* Begin Given records *

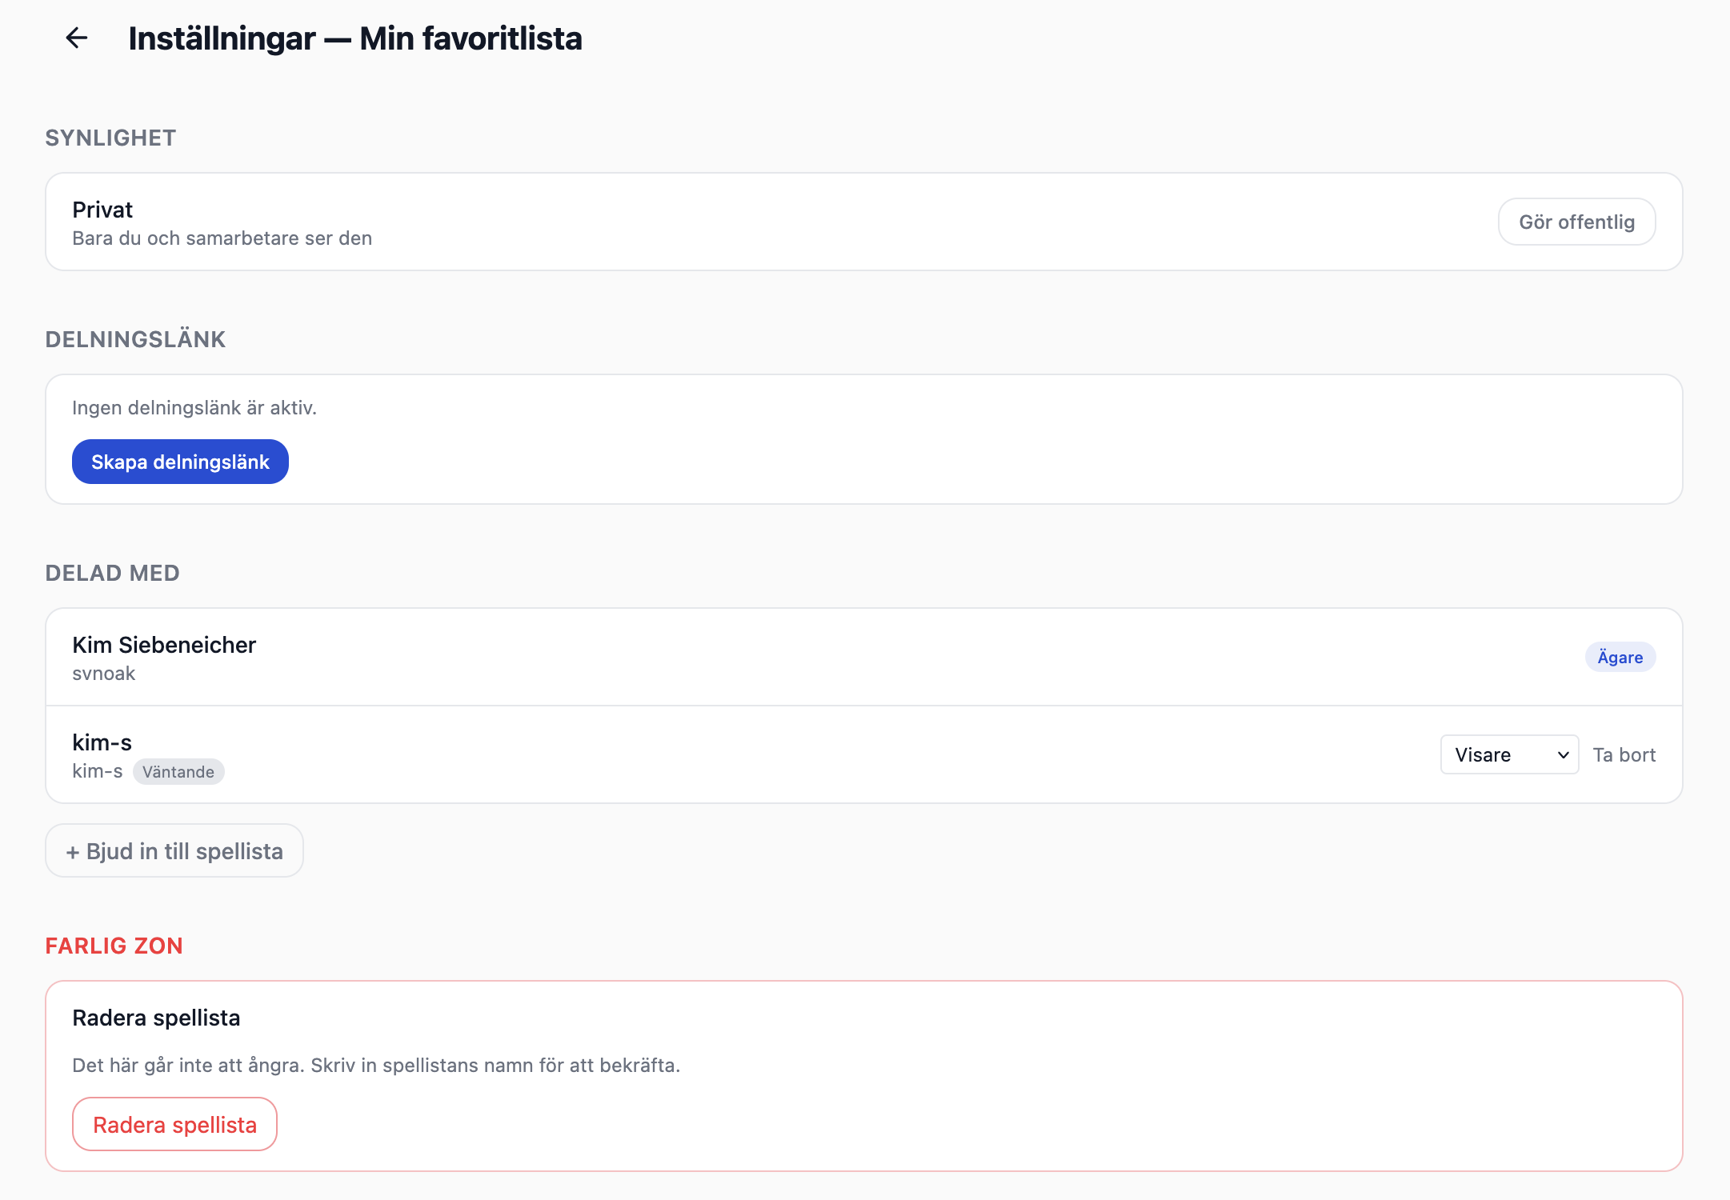Click Bjud in till spellista button
This screenshot has width=1730, height=1200.
[x=174, y=850]
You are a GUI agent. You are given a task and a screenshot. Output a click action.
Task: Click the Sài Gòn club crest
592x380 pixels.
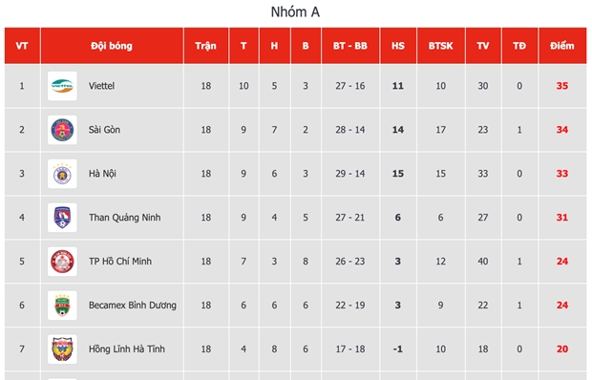coord(62,130)
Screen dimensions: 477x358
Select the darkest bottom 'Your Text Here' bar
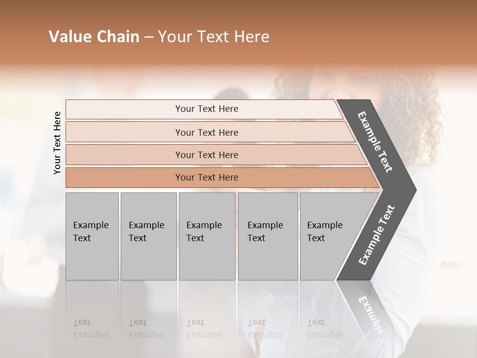(206, 178)

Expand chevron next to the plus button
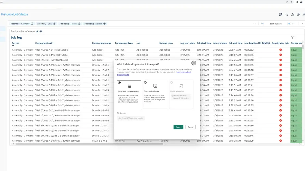[x=294, y=24]
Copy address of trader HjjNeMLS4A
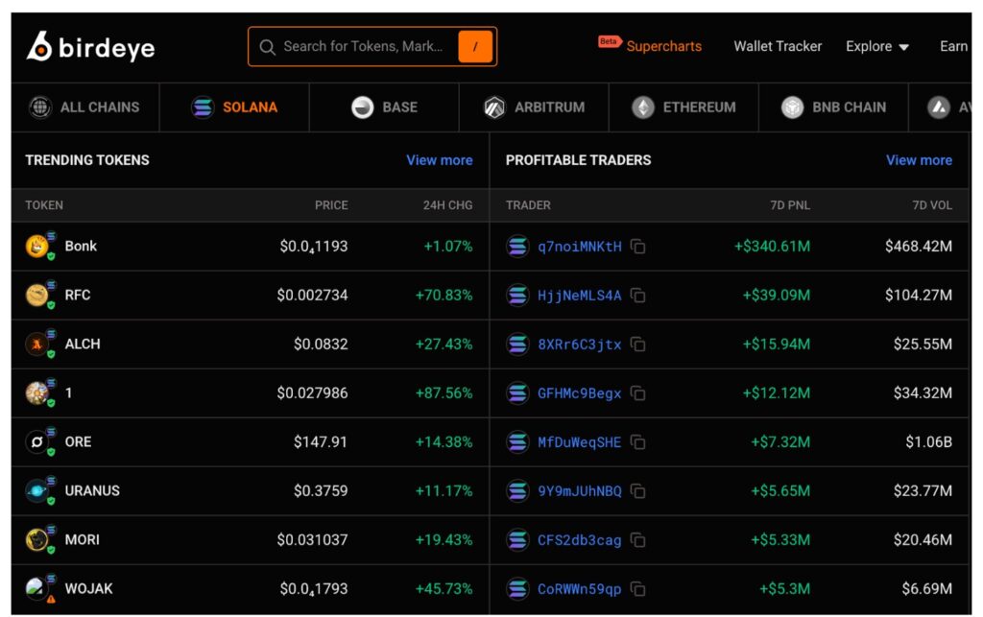This screenshot has width=983, height=617. [x=638, y=296]
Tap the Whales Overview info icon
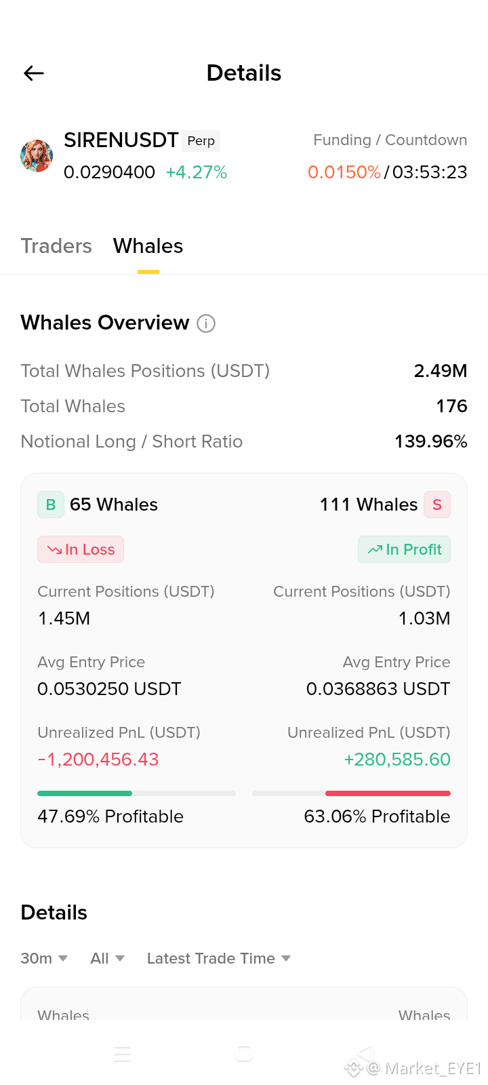 point(206,323)
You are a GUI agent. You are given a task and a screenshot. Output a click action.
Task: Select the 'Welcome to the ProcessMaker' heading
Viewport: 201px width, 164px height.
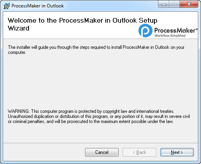(82, 24)
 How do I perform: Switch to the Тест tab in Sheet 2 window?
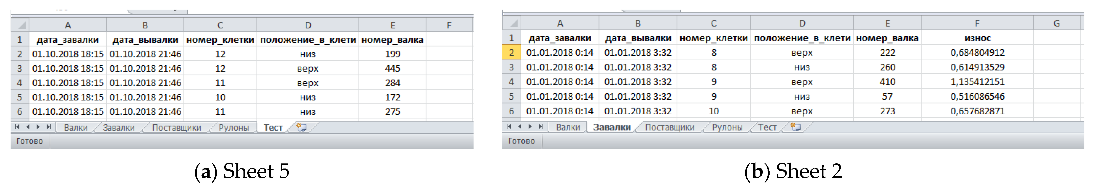pos(767,127)
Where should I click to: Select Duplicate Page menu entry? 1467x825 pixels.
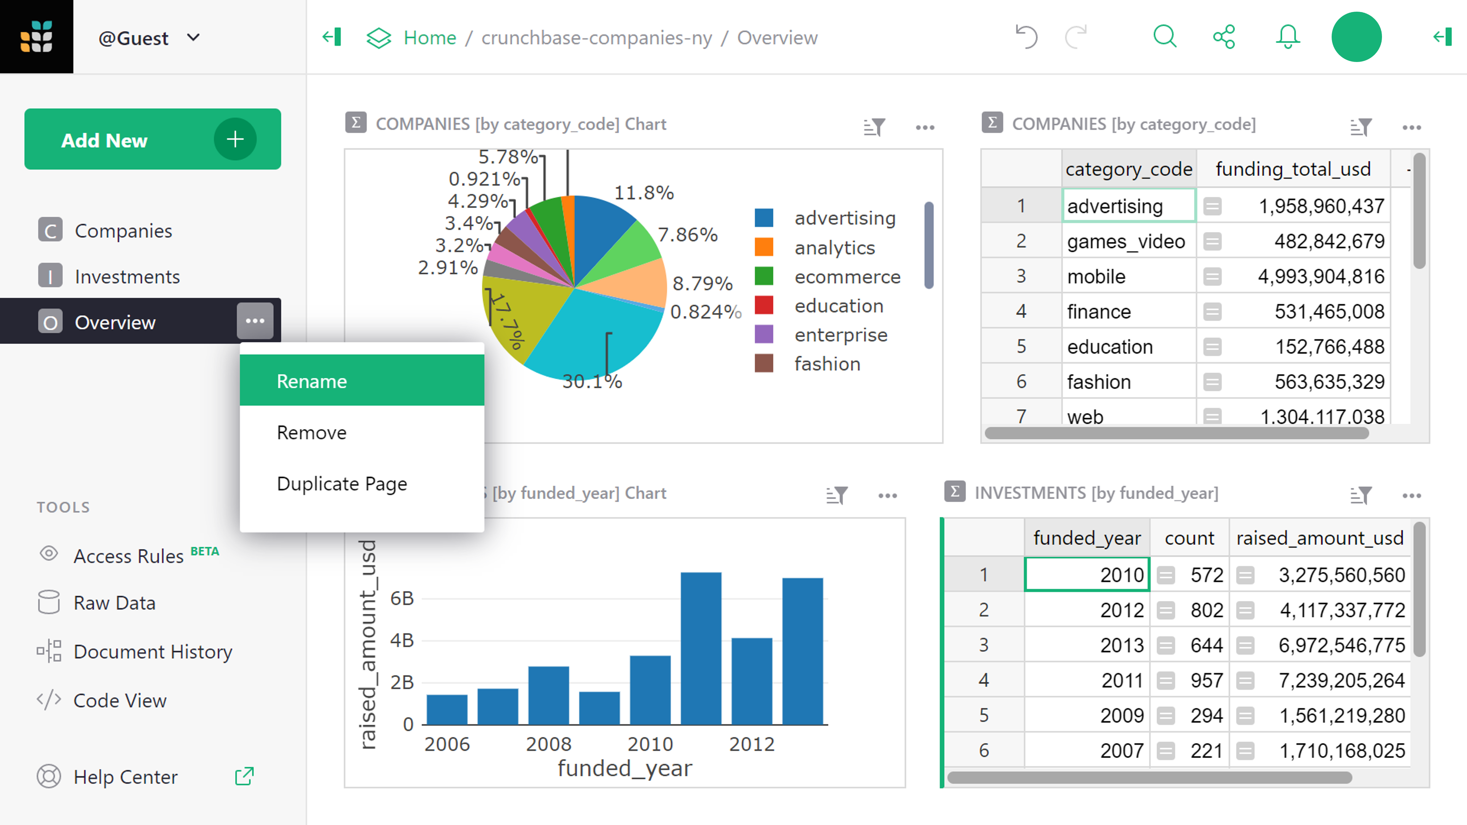click(342, 483)
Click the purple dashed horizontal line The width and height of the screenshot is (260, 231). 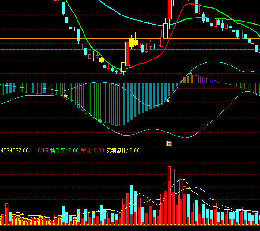coord(43,49)
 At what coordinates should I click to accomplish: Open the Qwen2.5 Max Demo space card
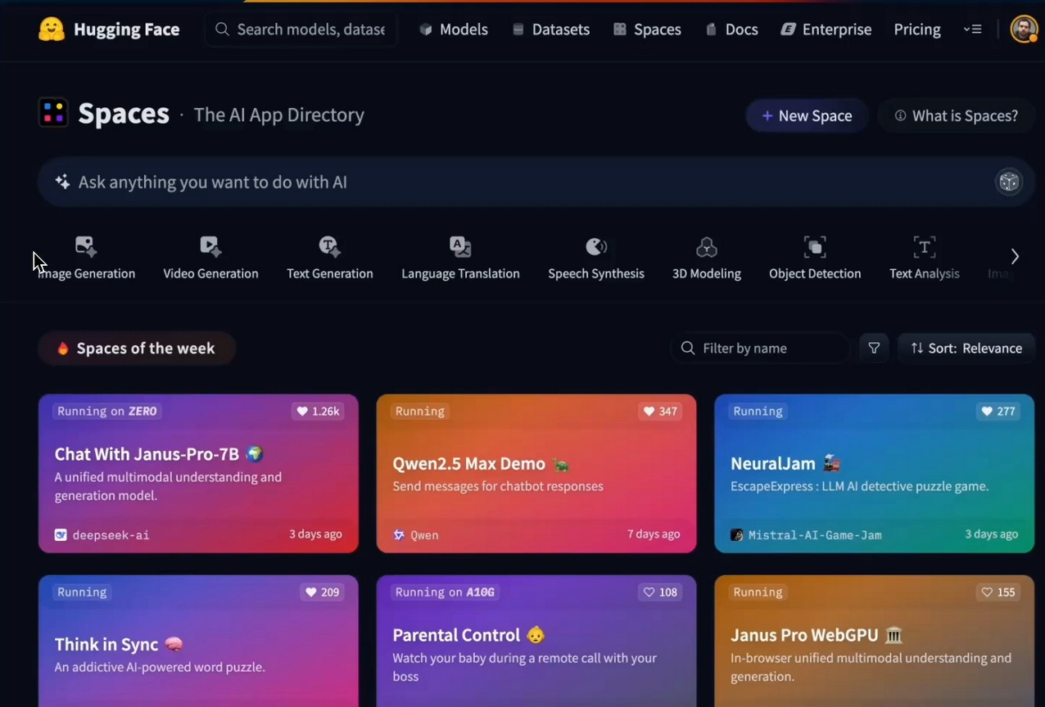click(536, 474)
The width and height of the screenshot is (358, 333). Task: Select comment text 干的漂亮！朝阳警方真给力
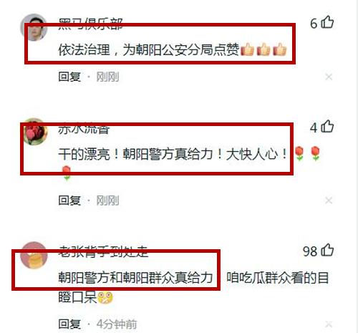[135, 154]
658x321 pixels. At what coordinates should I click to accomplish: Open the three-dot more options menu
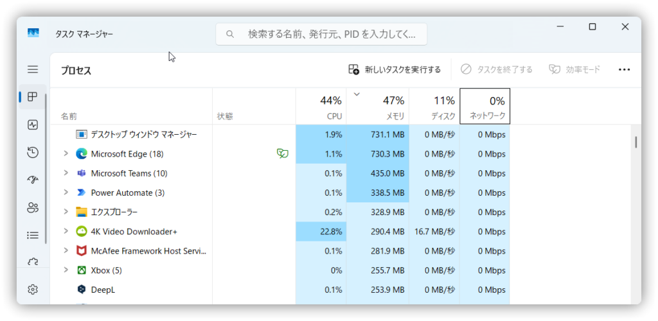(x=624, y=69)
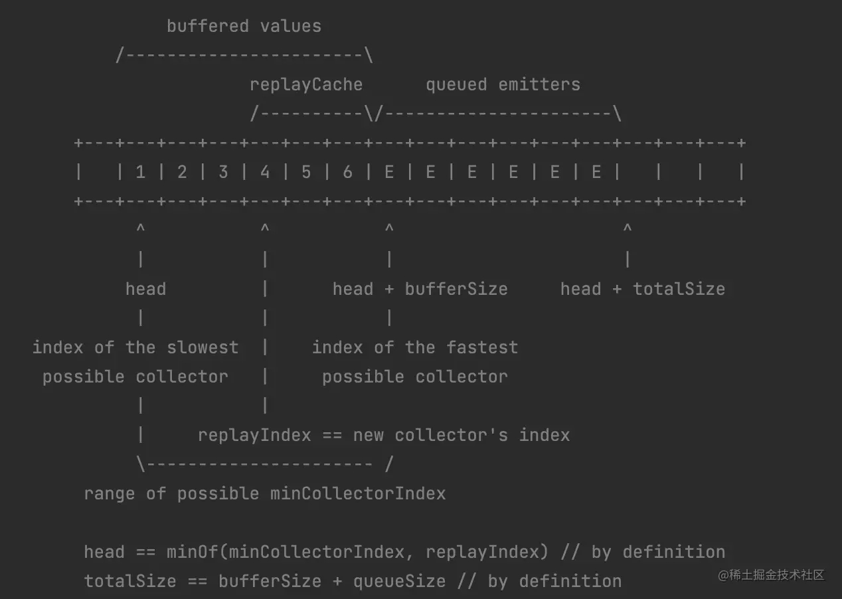The height and width of the screenshot is (599, 842).
Task: Click the standalone "head" label
Action: tap(145, 289)
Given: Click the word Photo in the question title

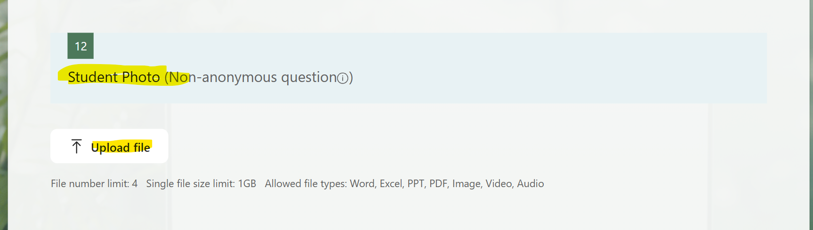Looking at the screenshot, I should pyautogui.click(x=141, y=77).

* End Given records *

§ Exercise instructions: Starting with the line containing "Screen dimensions: 477x358" and going on through the line containing "point(206,323)", rewrite those lines of the entries with "chevron" switched to "arrow" and nothing else changed. Leave the pictures out of your answer.

§ Solution to this problem:
Screen dimensions: 477x358
Select the darkest bottom 'Your Text Here' bar
(206, 178)

Expand arrow next to the plus button
[x=294, y=24]
Copy address of trader HjjNeMLS4A
This screenshot has width=983, height=617. [x=638, y=296]
Tap the Whales Overview info icon
 point(206,323)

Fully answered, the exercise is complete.